§ Directions for this task
Every line in the records below between the one holding "Отзывы (1018, 127)" and the one holding "X1 (738, 12)", inclusive, is to be set down exactly; all other lines are to be left out.

• • • • • • •

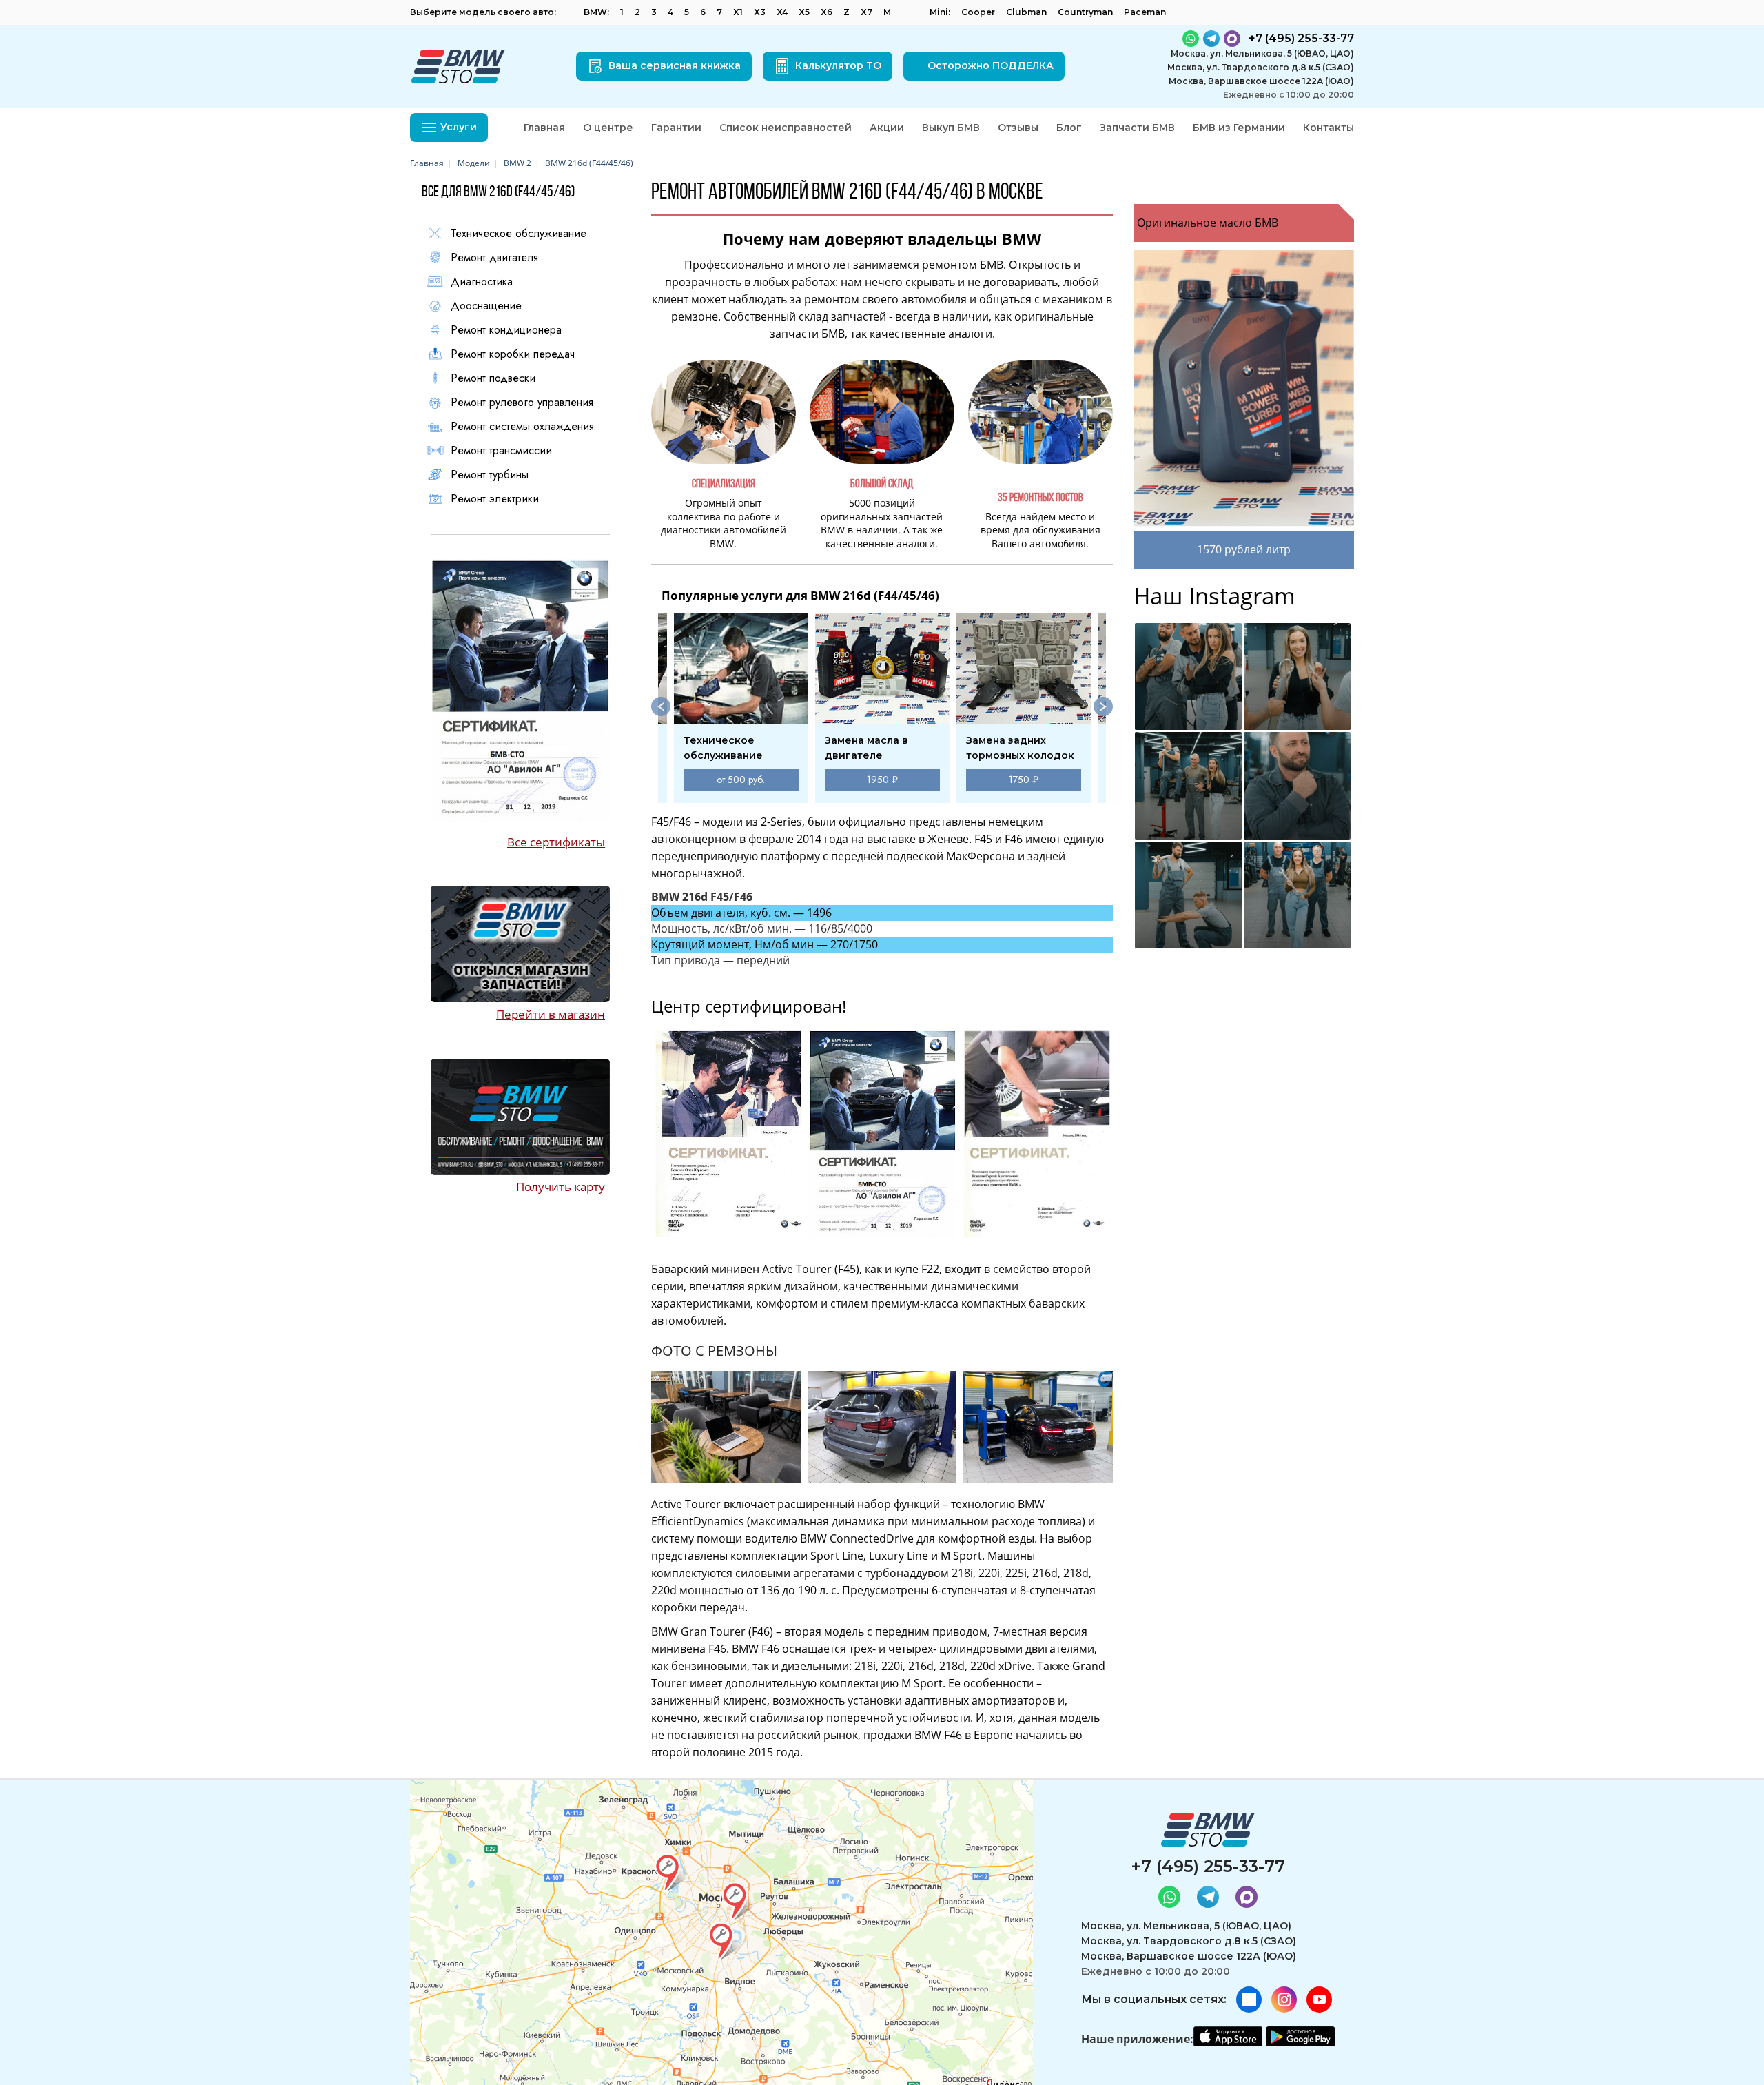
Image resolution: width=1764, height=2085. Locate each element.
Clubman (1026, 12)
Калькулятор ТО (838, 65)
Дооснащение (486, 306)
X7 (866, 12)
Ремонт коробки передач (513, 354)
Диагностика (482, 281)
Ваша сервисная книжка (674, 65)
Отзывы (1018, 127)
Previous (660, 706)
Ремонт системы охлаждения (522, 426)
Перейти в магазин (550, 1014)
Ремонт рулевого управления (522, 402)
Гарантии (676, 127)
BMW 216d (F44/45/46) (589, 163)
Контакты (1328, 127)
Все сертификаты (556, 842)
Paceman (1145, 12)
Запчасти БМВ (1137, 127)
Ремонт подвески (493, 378)
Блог (1069, 127)
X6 (826, 12)
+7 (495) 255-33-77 (1208, 1866)
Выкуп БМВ (951, 127)
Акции (887, 127)
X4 (782, 12)
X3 (760, 12)
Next (1103, 706)
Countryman (1085, 12)
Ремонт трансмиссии (501, 450)
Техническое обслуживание (518, 233)
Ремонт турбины (490, 474)
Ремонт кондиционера (506, 330)
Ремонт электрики (495, 499)
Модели (474, 163)
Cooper (978, 12)
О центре (608, 127)
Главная (544, 127)
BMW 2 (517, 163)
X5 (804, 12)
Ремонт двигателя (494, 257)
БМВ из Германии (1239, 127)
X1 (738, 12)
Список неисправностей (785, 127)
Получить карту (560, 1186)
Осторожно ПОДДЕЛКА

• • • • • • •

§ Your response
Отзывы (1018, 127)
Previous (660, 706)
Ремонт системы охлаждения (522, 426)
Перейти в магазин (550, 1014)
Ремонт рулевого управления (522, 402)
Гарантии (676, 127)
BMW 216d (F44/45/46) (589, 163)
Контакты (1328, 127)
Все сертификаты (556, 842)
Paceman (1145, 12)
Запчасти БМВ (1137, 127)
Ремонт подвески (493, 378)
Блог (1069, 127)
X6 (826, 12)
+7 (495) 255-33-77 (1208, 1866)
Выкуп БМВ (951, 127)
Акции (887, 127)
X4 (782, 12)
X3 (760, 12)
Next (1103, 706)
Countryman (1085, 12)
Ремонт трансмиссии (501, 450)
Техническое обслуживание (518, 233)
Ремонт турбины (490, 474)
Ремонт кондиционера (506, 330)
Ремонт электрики (495, 499)
Модели (474, 163)
Cooper (978, 12)
О центре (608, 127)
Главная (544, 127)
BMW 2 (517, 163)
X5 (804, 12)
Ремонт двигателя (494, 257)
БМВ из Германии (1239, 127)
X1 (738, 12)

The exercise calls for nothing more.